Desde hace muchísimos años me aficioné al cine, y siempre he ido en busca de historias que me hagan reflexionar, que me conmuevan, que aceleren mis pulsaciones como si hubiera corrido un maratón y complementen mi visión de la vida junto con el periodismo. Desde esta trinchera, el periodismo, me ha tocado ser testigo de atrocidades que sin duda han marcado al país: homicidios, secuestros, violencia contra las mujeres, niños ligados al crimen… y así, una larga lista.
Hace poco hice un ejercicio de reflexión sobre si había alguna película que mostrara el lado más inhumano de la sociedad. Y entonces recordé dos obras de uno de mis autores favoritos: Clint Eastwood.
La primera es El sustituto, protagonizada por la siempre guapa y más inteligente actriz Angelina Jolie. Es la historia de los secuestros y homicidios de varios niños a manos de un psicópata en Wineville, una pequeña localidad de Los Ángeles, California. El caso fue conocido como “los asesinatos del gallinero de Wineville” debido a que los cuerpos de las víctimas fueron hallados en una granja de pollos.
Pero no se confunda.

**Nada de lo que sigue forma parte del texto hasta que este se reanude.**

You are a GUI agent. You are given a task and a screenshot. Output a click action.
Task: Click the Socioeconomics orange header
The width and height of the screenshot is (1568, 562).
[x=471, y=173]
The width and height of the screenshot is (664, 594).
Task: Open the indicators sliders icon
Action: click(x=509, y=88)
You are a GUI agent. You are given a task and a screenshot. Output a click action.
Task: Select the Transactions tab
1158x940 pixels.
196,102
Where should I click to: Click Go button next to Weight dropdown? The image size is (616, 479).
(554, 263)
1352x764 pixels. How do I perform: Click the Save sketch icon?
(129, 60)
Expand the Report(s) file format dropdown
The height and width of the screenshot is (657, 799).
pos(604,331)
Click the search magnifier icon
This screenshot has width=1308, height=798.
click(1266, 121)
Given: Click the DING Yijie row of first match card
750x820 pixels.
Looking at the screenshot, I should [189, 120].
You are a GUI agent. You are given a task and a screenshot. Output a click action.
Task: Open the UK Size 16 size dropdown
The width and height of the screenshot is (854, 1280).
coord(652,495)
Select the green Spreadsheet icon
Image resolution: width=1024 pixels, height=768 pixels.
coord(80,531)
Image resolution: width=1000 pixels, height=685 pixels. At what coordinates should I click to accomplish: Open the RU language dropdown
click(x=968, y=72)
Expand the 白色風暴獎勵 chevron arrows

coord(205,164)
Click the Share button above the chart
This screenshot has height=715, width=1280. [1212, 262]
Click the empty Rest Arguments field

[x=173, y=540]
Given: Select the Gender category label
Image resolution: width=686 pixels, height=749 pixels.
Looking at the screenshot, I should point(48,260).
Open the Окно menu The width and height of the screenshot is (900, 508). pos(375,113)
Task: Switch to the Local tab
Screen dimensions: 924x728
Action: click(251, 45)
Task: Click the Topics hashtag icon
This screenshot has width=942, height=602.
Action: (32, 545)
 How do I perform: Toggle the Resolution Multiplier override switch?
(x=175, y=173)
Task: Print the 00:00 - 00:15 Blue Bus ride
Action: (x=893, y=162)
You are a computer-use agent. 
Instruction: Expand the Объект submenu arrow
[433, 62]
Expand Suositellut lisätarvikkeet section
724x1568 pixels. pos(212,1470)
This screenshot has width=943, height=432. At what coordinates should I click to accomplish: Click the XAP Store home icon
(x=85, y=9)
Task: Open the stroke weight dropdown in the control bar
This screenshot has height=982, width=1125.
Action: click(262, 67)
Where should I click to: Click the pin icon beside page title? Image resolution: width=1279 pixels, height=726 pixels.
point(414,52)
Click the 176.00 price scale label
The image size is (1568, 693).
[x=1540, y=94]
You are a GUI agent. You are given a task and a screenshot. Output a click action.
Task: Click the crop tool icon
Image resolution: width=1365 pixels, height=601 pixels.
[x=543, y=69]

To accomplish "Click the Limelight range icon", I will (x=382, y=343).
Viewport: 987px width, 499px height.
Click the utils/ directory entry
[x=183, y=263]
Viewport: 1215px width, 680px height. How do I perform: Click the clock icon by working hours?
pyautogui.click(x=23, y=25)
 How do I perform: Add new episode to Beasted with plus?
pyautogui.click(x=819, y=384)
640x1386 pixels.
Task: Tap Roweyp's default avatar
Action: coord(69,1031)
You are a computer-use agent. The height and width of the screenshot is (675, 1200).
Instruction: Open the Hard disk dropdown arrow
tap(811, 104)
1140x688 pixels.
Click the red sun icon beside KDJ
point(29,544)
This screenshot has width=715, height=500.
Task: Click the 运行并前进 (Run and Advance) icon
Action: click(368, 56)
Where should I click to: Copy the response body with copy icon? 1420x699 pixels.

La película, afortunadamente, no se centra en el psicópata ni en la manera en cómo asesinaba a los niños, sino en una madre soltera (interpretada por Jolie) que un día salió a trabajar, llevó a su hijo a la escuela, confió en que regresaría a casa y simplemente ya no lo volvió a ver con vida (algo muy similar a lo que hoy en México pasa con las familias de personas desaparecidas).
Eastwood nos muestra con maestría el infierno que debió sufrir Christine Collins para saber de su hijo. Y en eso radica la importancia de la película: que nos lleva a la conclusión que más que los asesinatos en sí, lo peor fue la indolencia de las autoridades, la corrupción policiaca, la impunidad de los homicidas y la indiferencia social.
Es imposible permanecer impávido cuando nos enteramos de que la señora Collins incluso fue recluida en un manicomio por negarse a aceptar a un niño que no era su hijo, a fin de que la policía de Los Ángeles diera por cerrado el caso.
Fue tal la vergüenza que pasaron los habitantes de Wineville, que decidieron cambiarle el nombre a su localidad, e incluso hasta hoy es conocida como Mira Loma.
La otra película a la que me refiero es Los imperdonables. Simple y sencillamente una obra maestra. Con un elenco sin igual —encabezado por el propio Eastwood, a quien acompañan Gene Hackman, Morgan Freeman y Richard Harris (este último recordado por muchos como el profesor Dumbledore de las primeras dos películas de Harry Potter)—, el director nos narra una historia ubicada en el año 1881 en el poblado de Big Whiskey, Wyoming.
Desde la primera escena se dibuja a una sociedad incivilizada, machista, codiciosa, pobre y sin más ley que la que imponen las pistolas y los látigos. Aquí todo es aparente: el sheriff valiente no pasa de ser un bravucón; el joven en busca de recompensa es un don nadie que no sabe ni manejar el arma; un pistolero indio se muestra experto, pero finalmente se acobarda ante la adversidad y el viejo que parece inútil resulta que es quien termina por resolver el entuerto.
Una de las conclusiones es que la justicia por propia mano es inaceptable en cualquier caso. No hay nada que la justifique. Y eso es tan válido hoy, como lo era hace dos siglos.
Los avances tan notables que han tenido nuestras sociedades (aunque muchos se enterquen en negarlos) aún son insuficientes para cumplir ese anhelo tan humano de vivir en un mundo ideal. Si alguna vez dejamos de soñar en una sociedad educada, civilizada, justa y desarrollada, entonces habremos de revisar el pasado. Y para eso, bien vale ver una película de Clint Eastwood.